• Exercise requirements:
1) Translate this sentence from the piece on children and competition into Spanish: "Recently we had to mark some projects for the university."
2) Write out the part of the piece on children and competition starting with "I resolved that" and going on through "7-6, 6-7, 6-4).".

• Selected text:
= Beginning of Section =
Most team sports here will take kids from around three years old, so that was one option. We spoke to friends and colleagues who have kids a little older. One of the things that struck me was that there were no competitions, just games, which is somewhat odd. Equally, the latest thing is banning the local newspapers from publishing the results of those games in case anyone would get downhearted. In the end, my daughter, an putach, chose dancing and the boy picked tennis. It appears that she will be more exposed to competition by choosing dancing than she would have been if she chose sports.
In life we fail and lose all the time. In fact, it’s only when you stop being afraid of failing that you are free to fully know and realise your potential
On a similar level, I am fortunate enough to work with a world-renowned academic gastroenterologist. Recently we had to mark some projects for the university. One student did a fantastic project, which was clearly the pick of the bunch. We awarded her what I thought in my innocence was a phenomenal mark of 85 per cent, a clear 18 per cent better than the next-best candidate. I was surprised to learn that she had called my secretary the following day in floods of tears, demanding a meeting as to what she did wrong to miss out on the other 15 per cent of marks. It was like on the old Late Late Toy Show when some kid would give a toy nine-out-of-10 and Gay Byrne would only be interested in why they docked a mark.
Her call was merely the index event. The next one got through to my office directly.
“You gave me 67 per cent, Dr O’Connor.”
“Yes, a 2.1. Well done. You did a fine job.”
“That’s a terrible mark!”
So have I finally arrived at the point with young people where they seem strange and frightening?
Little or nothing makes my wee turn fizzy more than people moaning about how things and people were better in years gone by. It’s rubbish. Young people now are doing the most amazing things. Connecting the world at the click of a button, running faster and jumping higher than humans ever have before. For a few hundred euro you can get online and in the comfort of your own armchair in a matter of clicks, book to travel anywhere in the world safely within a day or so. Modern life is fantastic.
The doctors coming out of medical schools now are far smarter and more confident than I remember being. Every August on both sides of the Irish Sea you read a lot about so-called ‘grade inflation’, as those of us in or careering towards middle-age rail against the idea that young peoples’ achievements are eclipsing our own.
There was no grade inflation in Farranferris College in Cork on the first Monday of 1994 when our Christmas maths exam scripts rained down on us from the top of the room like papery hellfire.
“McCarthy: 35 per cent. E. E for ‘eejit’.”
“O’Connor: 27 per cent. F. F for ‘f**kin eejit’.”
“Sheehan: 8 per cent. NG (no grade). N for ‘nacker’.”
N for ‘nobody’ — absolutely nobody was going to correct his spelling.
It did stick with me, though, that 27 per cent and nearly 22 years later, I can still remember what it looked like on my school report.
In life, we fail and lose all the time. In fact, it’s only when you stop being afraid of failing that you are free to fully know and realise your potential. If kids are being inculcated in a world where everyone gets 100 per cent (ie, perfect) and nobody can lose and nobody can keep score, how are they supposed to learn the important skill of recognising and responding to failure, imperfection and defeat?
I resolved that while I didn’t want insanely competitive kids with sibling rivalry, they do need to know something about the realities of the world. Of losing as well as winning, and picking yourself up and trying harder the next time, or even just saying ‘feck it, I’ll try something else’, but recognising those feelings anyway.
So for those of you who wanted to know, I beat the two-year-old in five sets, (6-4, 3-6, 7-6, 6-7, 6-4).
= End of Section =
• Exercise data:
= Beginning of Section =
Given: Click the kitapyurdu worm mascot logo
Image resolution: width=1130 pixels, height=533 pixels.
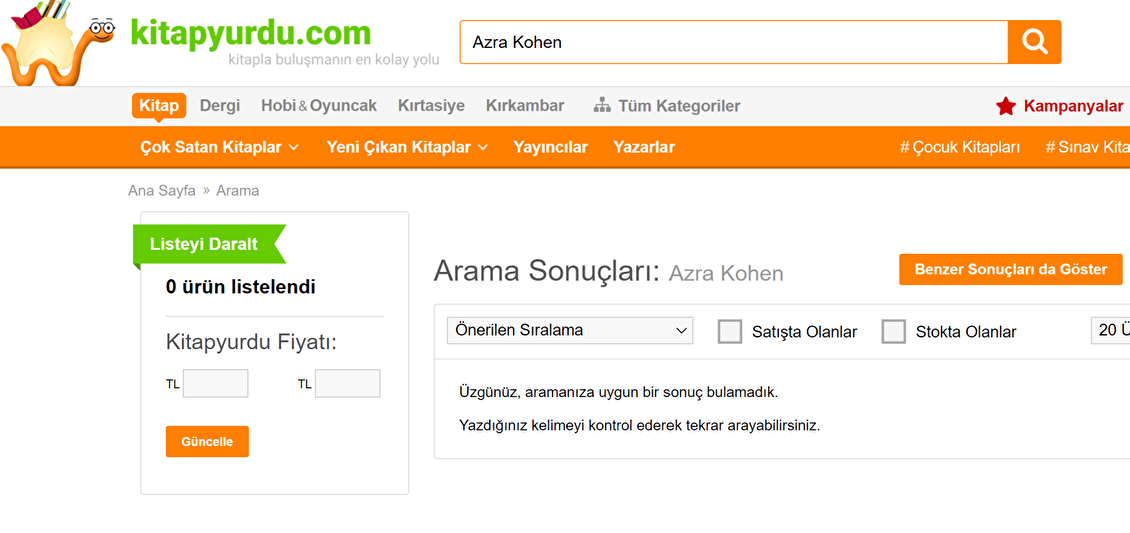Looking at the screenshot, I should pos(58,42).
= End of Section =
• Solutions for each task:
1) Recientemente tuvimos que calificar algunos proyectos para la universidad.

2)
I resolved that while I didn’t want insanely competitive kids with sibling rivalry, they do need to know something about the realities of the world. Of losing as well as winning, and picking yourself up and trying harder the next time, or even just saying ‘feck it, I’ll try something else’, but recognising those feelings anyway.
So for those of you who wanted to know, I beat the two-year-old in five sets, (6-4, 3-6, 7-6, 6-7, 6-4).